O que isso significa para residentes internacionais
Para os residentes e investidores estrangeiros, a expansão do SNS sublinha o compromisso de Portugal em saúde pública universalsorteio para aposentados e trabalhadores remotos. No entanto, o Aumento de matrículas de 668.000 pessoas também destaca a tensão do sistema: o registo como novo utilizador é simples, mas o acesso a um médico de família ou a cuidados especializados atempados não é garantido. Muitos residentes internacionais complementam a cobertura pública com seguro de saúde privado para contornar os tempos de espera – uma tendência que, segundo os sindicatos, desvia fundos públicos para prestadores privados e enfraquece o SNS.
O Abordagem digital da plataforma SINACC está em consonância com o forte desempenho de Portugal em infraestruturas de saúde em linha; o país foi classificado entre os líderes da UE em 2024 pela capacidade dos cidadãos de aceder aos registos de saúde eletrónicos através de plataformas digitais. Se você se sente confortável navegando em aplicativos e portais online, o novo sistema deve oferecer maior transparência. Caso contrário, as barreiras linguísticas e a literacia digital poderão complicar o acesso, especialmente para utilizadores mais velhos ou com menos conhecimentos tecnológicos.
Os investidores em imóveis ou tecnologia de saúde devem observar a ênfase do Ministério em centros de ensaios clínicos, instituições de referência e carreiras clínico-científicas. O Falta de financiamento de 100 milhões de euros para o planejado Hospital substituto de Todos os Santos em Lisboa – perdido do Plano de Recuperação e Resiliência (PRR)—não interromperá a construção, segundo Martins, mas sinaliza orçamentos de capital mais apertados e possíveis atrasos para outros projetos de infraestrutura.

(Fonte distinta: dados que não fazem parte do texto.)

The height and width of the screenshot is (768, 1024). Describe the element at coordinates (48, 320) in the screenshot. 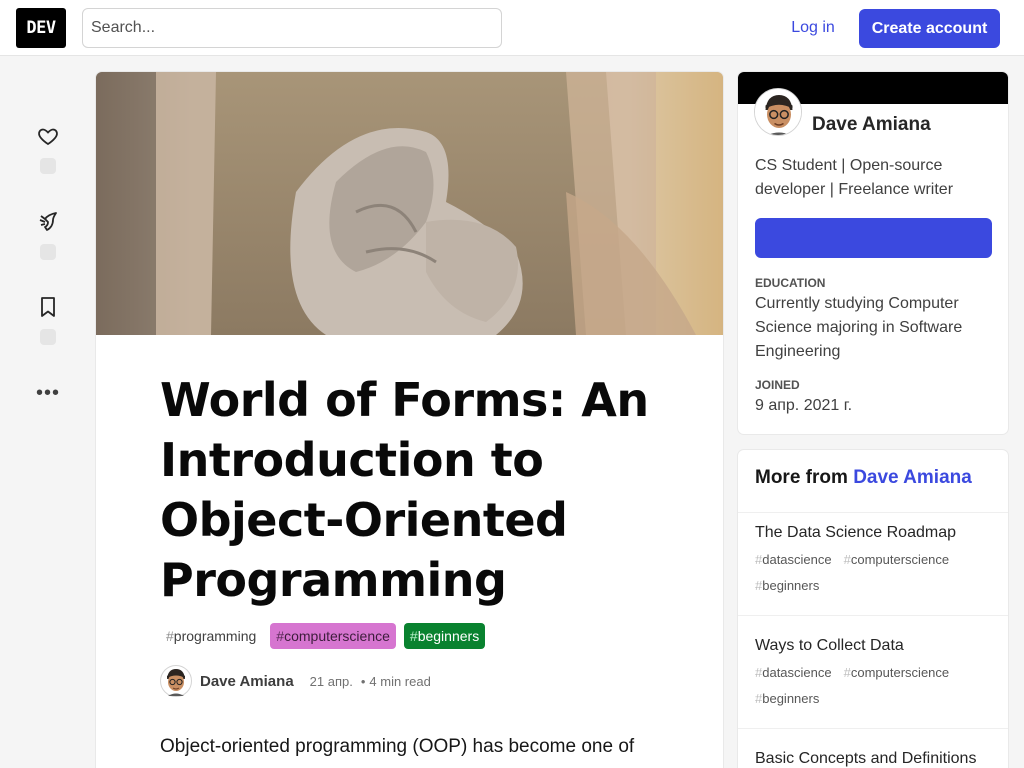

I see `bookmark-reaction` at that location.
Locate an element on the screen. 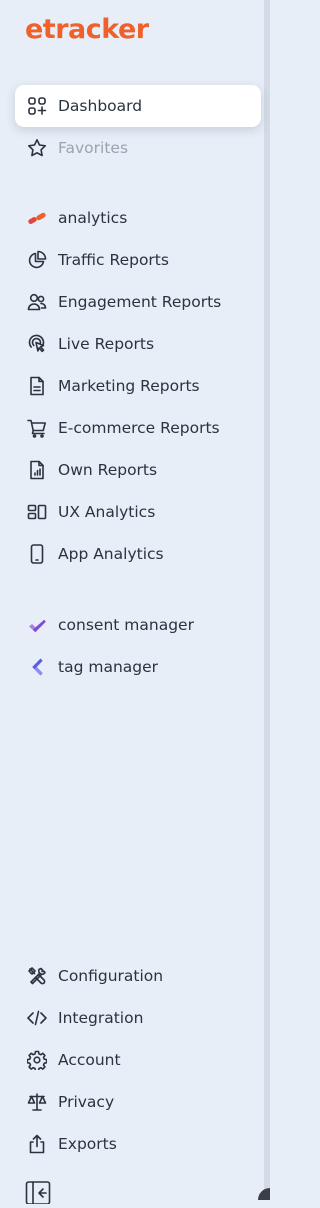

Chamada para Colaboração e Pesquisa
Na cerimónia Champalimaud, onde o Ministério atribuiu medalhas por serviços diferenciados, Martins sublinhou o tema do Dia Mundial da Saúde de 2026: “Juntos pela Saúde. Ao lado da Ciência.” Ela pediu trabalho baseado em equipe e colaboração aprimorada entre as instituições, apelando aos gestores hospitalares para que incentivem os médicos a realizar pesquisas, apesar da “enorme” pressão clínica.
Ela pediu aos profissionais de saúde que investissem em treinamento, estágios e parcerias com universidades e inovadores tecnológicose evitar o isolamento dos setores acadêmico e tecnológico. O apelo reflecte uma ambição mais ampla de posicionar Portugal como um centro para ensaios clínicos e inovação biomédicamas também sublinha a dificuldade de equilibrar o cuidado diário dos pacientes com os objetivos estratégicos de longo prazo num sistema sobrecarregado.
Se o SNS pode sustentar a produção recorde, absorver centenas de milhares de utilizadores e, simultaneamente, promover a excelência da investigação, permanece uma questão em aberto. Por enquanto, moradores e profissionais estão observando para ver se o Implementação do SINACC, melhorias orçamentárias e investimentos em pessoal pode dobrar a curva – ou se os protestos, as demissões e as listas de espera continuarem a crescer.